## INSTRUCTIONS
1 - Answer these questions from the article on the Flash Player zero-day:
(a) Which attack group was exploiting CVE-2015-3113 in the wild?
(b) Which codec is involved in how Flash Player processes the audio where both vulnerabilities reside?
(c) In which version did Adobe patch CVE-2015-3043?
2 - Return everything in the article on the Flash Player zero-day from "Both vulnerabilities can" down to "tag, explained Pi.", copied word for word.
3 - Resume the article on the Flash Player zero-day after its final sentence.

Researchers at Trend Micro say the zero-day vulnerability patched Tuesday by Adobe Systems has a similar underlying cause as an older flaw.
On Tuesday, Adobe patched CVE-2015-3113 – a vulnerability in Adobe Flash Player being exploited in the wild by the attack group APT3.
“Our analysis of the current flaw reveals that the root cause of CVE-2015-3113 is similar to CVE-2015-3043,” blogged Trend Micro Threats Analyst Peter Pi. “Both cause a buffer overflow within the Flash Player code. In fact, code targeting the previous exploit can also cause crashes in version 18.0.0.160 (the version immediately before this emergency update).”
Both vulnerabilities can be used to run arbitrary code on targeted systems if they visit a site with a malicious Flash file. Both are also heap overflow vulnerabilities in the FLV audio parsing flow, reside in how Flash Player processes audio with the Nellymoser codec and can be triggered by modifying the FLV file’s audio tag, explained Pi.
“They both overflow a hardcoded length heap buffer with a length of 0x2000,” he wrote. “CVE-2015-3043 and CVE-2015-3113 both trigger this bug using sample_count * sample_size > 0x2000, and bypass the length check.”
Adobe patched CVE-2015-3043 in 17.0.0.169 by limiting the sample count acquired from the FLV audio tag. In version 18.0.0.160, the code underwent significant changes, Pi noted.

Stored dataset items
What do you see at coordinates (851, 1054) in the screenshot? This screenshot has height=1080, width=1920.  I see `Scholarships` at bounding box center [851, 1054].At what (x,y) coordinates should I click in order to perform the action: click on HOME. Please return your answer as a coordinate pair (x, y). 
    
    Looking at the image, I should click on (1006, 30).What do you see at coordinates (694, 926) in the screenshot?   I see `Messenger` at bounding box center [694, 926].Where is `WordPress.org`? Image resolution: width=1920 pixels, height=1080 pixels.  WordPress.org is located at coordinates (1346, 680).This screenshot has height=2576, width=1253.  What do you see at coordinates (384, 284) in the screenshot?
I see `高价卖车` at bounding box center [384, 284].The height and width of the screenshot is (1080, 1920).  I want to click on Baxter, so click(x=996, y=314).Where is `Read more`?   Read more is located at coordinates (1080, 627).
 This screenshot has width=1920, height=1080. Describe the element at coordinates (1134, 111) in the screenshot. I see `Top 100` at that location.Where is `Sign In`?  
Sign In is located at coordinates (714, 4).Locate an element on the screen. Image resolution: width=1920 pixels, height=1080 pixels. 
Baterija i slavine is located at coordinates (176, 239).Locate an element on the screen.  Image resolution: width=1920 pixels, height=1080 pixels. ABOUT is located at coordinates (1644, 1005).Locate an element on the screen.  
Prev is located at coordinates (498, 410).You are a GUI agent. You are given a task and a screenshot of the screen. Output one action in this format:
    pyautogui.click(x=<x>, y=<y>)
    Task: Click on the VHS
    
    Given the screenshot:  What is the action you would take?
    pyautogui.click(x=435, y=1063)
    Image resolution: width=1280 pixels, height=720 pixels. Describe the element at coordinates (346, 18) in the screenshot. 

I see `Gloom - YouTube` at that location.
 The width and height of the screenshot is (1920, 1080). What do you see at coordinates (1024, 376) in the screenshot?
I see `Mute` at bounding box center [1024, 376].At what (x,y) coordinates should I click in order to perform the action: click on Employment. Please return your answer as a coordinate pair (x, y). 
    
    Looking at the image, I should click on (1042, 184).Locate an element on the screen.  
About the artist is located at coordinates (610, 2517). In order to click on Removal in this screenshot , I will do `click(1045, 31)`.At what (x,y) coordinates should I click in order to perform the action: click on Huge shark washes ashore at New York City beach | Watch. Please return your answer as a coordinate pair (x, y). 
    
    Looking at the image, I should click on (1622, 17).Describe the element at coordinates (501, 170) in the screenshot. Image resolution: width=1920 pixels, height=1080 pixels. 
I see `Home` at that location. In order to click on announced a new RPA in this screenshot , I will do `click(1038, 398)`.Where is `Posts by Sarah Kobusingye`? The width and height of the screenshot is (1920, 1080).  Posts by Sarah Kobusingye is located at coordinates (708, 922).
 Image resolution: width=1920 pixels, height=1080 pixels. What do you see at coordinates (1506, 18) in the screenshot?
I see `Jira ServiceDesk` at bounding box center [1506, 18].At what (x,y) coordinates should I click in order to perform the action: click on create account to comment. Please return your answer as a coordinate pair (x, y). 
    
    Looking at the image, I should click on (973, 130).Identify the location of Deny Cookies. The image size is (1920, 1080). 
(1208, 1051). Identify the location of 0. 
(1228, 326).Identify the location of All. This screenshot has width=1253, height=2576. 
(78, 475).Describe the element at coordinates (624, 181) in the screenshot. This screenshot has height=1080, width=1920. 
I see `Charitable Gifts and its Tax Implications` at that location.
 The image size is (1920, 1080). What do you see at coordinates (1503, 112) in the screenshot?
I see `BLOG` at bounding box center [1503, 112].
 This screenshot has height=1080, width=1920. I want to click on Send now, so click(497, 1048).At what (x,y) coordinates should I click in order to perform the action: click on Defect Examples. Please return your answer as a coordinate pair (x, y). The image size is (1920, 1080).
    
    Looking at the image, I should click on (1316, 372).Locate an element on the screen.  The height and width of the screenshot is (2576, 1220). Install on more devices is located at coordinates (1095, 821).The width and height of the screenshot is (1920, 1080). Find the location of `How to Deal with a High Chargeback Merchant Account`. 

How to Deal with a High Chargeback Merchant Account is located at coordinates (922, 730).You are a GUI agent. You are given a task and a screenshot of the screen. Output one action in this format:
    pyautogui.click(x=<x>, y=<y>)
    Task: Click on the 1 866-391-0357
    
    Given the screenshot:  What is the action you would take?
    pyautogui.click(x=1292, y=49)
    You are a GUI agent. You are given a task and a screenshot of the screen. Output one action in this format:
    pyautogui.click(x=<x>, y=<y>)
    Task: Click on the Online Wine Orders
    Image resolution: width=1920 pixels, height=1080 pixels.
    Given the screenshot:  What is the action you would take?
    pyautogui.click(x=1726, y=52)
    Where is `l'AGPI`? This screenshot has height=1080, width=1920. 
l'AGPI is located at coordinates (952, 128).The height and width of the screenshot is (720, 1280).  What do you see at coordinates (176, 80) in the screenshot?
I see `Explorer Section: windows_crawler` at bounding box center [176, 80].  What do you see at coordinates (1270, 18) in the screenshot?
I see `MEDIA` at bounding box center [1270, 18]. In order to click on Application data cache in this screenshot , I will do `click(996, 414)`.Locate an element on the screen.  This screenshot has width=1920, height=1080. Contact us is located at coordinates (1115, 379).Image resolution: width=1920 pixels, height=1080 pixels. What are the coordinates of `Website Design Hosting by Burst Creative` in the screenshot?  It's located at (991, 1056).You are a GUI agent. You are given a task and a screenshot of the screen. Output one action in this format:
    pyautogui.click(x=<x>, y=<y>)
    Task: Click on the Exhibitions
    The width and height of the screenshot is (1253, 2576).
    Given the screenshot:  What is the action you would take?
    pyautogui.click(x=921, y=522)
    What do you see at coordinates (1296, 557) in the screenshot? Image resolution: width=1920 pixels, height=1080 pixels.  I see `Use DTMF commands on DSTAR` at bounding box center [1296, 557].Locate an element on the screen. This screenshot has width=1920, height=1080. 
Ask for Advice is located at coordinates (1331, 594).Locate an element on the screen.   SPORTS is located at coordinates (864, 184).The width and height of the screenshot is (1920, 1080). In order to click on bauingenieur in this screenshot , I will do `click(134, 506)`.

## RESPONSES TO THE TASKS
1 -
(a) APT3
(b) The Nellymoser codec
(c) 17.0.0.169

2 -
Both vulnerabilities can be used to run arbitrary code on targeted systems if they visit a site with a malicious Flash file. Both are also heap overflow vulnerabilities in the FLV audio parsing flow, reside in how Flash Player processes audio with the Nellymoser codec and can be triggered by modifying the FLV file’s audio tag, explained Pi.

3 -
“The GetSampleCount function checks the final buffer size needed,” he explained. “If the final buffer size is larger than 0x2000, it will limit it to 0x2000. However, this ignores the Nellymoser decode function’s hardcoded double operation; this can be used to trigger a heap buffer overflow once again.”
According to Pi, both vulnerabilities “share the same underlying root cause.”
“This incident highlights how important careful development of patches is, to prevent patched bugs from being re-exploited at a later time,” Pi wrote. “Regression testing must also be a part of software development in order to check that old bugs do not threaten new versions of software.”
In a statement to SecurityWeek, Adobe said it performs regression testing as part of its standard testing process.
“As the Trend Micro article notes, CVE-2015-3113 and CVE-2015-3043 are similar, but different,” according to the company. “We will be performing a 0-day review on this issue to determine whether the regression test did not consistently reproduce the issue or whether there is another reason the similarity was not immediately noted and addressed.”